How executive functioning difficulties show up in exams

Here’s how it usually looks in real life:

  1. I knew it at home, but forgot everything in the exam hall

That’s not stupidity.

That’s working memory + stress.

When anxiety rises, your brain’s ‘retrieval system’ can temporarily shut down. The information is still there — it’s just harder to access.

  1. Running out of time even when you know the answers

This often comes from:

poor time estimation

spending too long on one question

difficulty shifting tasks

perfectionism

You’re not slow — your internal clock just doesn’t sync easily under pressure.

  1. Careless mistakes that make teachers sigh

You know this one:

missed instructions

wrong question number

forgetting to shade properly

skipping parts

mixing formulas

That’s attention regulation, not lack of intelligence.

  1. Freezing or panicking during exams

Your brain enters survival mode. Logic reduces. Memory access drops. Your body thinks it’s in danger.

This is emotional regulation — another executive function skill.

  1. Difficulty starting essays or structuring answers

You stare at the question. You know something. But how do you begin?

That’s a planning and organization challenge.

The truth nobody tells you

Many top-performing students aren’t smarter — they’re better supported.

They were taught:

how to break questions down

how to plan answers

how to manage time

how to revise strategically

how to calm their nervous system

These are learnable skills.

You were never lazy. You were under-equipped.

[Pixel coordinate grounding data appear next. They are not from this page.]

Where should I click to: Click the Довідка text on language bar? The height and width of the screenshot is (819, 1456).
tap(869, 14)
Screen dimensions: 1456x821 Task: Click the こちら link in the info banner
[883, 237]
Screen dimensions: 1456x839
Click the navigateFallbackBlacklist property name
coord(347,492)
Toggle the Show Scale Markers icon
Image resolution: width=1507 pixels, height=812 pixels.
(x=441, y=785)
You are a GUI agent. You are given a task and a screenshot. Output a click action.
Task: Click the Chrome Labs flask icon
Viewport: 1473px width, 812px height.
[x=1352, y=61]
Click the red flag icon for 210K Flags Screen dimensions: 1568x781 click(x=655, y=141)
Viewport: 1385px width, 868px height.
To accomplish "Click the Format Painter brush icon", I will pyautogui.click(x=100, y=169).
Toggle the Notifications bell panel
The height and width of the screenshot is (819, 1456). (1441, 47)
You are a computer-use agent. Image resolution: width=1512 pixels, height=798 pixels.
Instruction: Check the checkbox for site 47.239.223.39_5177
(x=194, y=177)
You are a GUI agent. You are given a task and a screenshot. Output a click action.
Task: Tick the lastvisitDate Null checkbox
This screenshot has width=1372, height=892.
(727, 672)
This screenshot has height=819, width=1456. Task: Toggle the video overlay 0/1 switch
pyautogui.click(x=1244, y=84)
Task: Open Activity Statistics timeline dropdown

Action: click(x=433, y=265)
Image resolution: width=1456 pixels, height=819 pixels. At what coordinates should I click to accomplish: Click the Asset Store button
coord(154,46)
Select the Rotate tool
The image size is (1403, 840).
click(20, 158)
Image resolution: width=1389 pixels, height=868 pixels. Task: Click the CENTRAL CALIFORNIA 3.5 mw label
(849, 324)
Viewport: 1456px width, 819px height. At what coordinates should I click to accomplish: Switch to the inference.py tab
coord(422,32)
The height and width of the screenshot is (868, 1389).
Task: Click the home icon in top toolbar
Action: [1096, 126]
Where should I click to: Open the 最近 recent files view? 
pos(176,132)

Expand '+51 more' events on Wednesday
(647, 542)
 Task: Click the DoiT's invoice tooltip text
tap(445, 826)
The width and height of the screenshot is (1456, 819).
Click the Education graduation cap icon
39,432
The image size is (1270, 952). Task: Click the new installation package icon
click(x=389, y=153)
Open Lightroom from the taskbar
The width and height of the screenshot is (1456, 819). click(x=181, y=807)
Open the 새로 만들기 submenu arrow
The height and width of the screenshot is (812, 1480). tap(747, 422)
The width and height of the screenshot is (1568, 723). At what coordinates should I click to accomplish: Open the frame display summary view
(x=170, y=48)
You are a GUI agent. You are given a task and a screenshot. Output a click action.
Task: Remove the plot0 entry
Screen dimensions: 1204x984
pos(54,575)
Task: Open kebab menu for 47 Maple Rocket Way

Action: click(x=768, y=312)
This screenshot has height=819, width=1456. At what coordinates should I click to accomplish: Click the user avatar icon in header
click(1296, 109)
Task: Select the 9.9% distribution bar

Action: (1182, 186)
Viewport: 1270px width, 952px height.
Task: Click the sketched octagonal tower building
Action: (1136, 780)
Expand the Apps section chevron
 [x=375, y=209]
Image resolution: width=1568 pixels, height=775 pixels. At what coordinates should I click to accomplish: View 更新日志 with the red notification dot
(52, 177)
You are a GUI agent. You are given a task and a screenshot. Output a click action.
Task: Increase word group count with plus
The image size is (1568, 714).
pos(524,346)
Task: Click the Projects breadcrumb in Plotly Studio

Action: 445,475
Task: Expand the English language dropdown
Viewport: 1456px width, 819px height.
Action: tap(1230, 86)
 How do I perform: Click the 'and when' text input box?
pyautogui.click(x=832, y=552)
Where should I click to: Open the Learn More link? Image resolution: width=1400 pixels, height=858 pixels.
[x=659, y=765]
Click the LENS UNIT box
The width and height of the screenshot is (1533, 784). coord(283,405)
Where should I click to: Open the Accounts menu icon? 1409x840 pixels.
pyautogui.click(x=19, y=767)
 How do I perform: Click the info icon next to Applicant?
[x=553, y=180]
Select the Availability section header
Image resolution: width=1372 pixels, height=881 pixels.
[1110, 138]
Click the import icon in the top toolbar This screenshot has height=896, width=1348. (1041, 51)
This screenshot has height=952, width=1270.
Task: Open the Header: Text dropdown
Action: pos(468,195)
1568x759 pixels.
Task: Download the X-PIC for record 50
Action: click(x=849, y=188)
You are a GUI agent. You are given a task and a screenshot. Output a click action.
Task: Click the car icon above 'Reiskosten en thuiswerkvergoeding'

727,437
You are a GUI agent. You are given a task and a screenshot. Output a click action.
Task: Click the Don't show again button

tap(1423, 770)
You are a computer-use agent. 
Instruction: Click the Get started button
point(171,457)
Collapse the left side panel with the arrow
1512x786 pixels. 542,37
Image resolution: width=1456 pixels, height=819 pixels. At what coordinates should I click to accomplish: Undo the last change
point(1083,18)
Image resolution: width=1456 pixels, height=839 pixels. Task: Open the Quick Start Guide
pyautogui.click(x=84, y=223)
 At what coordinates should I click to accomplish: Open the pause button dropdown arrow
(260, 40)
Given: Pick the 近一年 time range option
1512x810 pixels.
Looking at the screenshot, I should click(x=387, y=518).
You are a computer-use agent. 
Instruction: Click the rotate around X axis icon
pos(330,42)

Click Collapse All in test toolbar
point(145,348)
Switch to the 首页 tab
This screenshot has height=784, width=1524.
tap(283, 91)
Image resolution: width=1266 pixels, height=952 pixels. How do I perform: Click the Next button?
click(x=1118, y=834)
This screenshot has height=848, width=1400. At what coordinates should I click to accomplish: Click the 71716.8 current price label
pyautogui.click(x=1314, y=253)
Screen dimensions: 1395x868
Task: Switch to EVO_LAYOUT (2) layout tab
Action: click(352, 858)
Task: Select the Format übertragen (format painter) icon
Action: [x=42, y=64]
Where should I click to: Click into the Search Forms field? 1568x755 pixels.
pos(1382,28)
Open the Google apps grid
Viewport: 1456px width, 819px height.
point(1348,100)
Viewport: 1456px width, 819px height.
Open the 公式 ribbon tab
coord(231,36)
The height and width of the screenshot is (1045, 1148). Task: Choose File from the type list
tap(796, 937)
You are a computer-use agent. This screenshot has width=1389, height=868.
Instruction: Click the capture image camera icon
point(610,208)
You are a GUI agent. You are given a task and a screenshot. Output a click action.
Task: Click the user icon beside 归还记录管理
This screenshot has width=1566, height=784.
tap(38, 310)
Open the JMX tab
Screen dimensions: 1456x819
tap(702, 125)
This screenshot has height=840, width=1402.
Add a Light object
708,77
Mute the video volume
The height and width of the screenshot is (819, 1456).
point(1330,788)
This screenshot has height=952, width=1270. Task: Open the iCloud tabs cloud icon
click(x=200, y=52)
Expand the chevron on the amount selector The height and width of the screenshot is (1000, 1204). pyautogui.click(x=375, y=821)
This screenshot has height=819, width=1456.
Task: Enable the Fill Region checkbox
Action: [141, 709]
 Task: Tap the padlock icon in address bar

Practical ways to support executive function during exams

  1. Learn exam thinking, not just content

Before answering, train yourself to ask:

What is this question really asking?

How many marks?

How much time should I spend?

Even 10 seconds of planning saves marks.

  1. Use anchors in the exam hall

Simple grounding tricks:

Deep breath before starting

Read instructions twice

Start with questions you know

Circle key words

Write short outlines before essays

These calm your nervous system.

  1. Time chunking

Instead of thinking:

I have 2 hours

Think:

30 minutes  Section A

45 minutes  Section B

30 minutes  Section C

15 minutes  review

Your brain likes structure.

  1. Practice under realistic conditions

Not endless reading — practice recall:

timed past questions

quiet environment

limited breaks

This trains executive functioning directly.

  1. Reduce mental overload

Before exams:

prepare materials early

sleep (seriously)

eat

limit last-minute panic scrolling

simplify your revision plan

A calm brain performs better than a stressed one.

How to explain this to teachers (respectfully)

You can say:

I understand the work, but I struggle with managing time and pressure during exams. I’m working on strategies, and I’d appreciate guidance on how to improve.

Or:

Sometimes I panic and forget what I know. I’m learning ways to manage this better.

This is maturity, not excuse-making.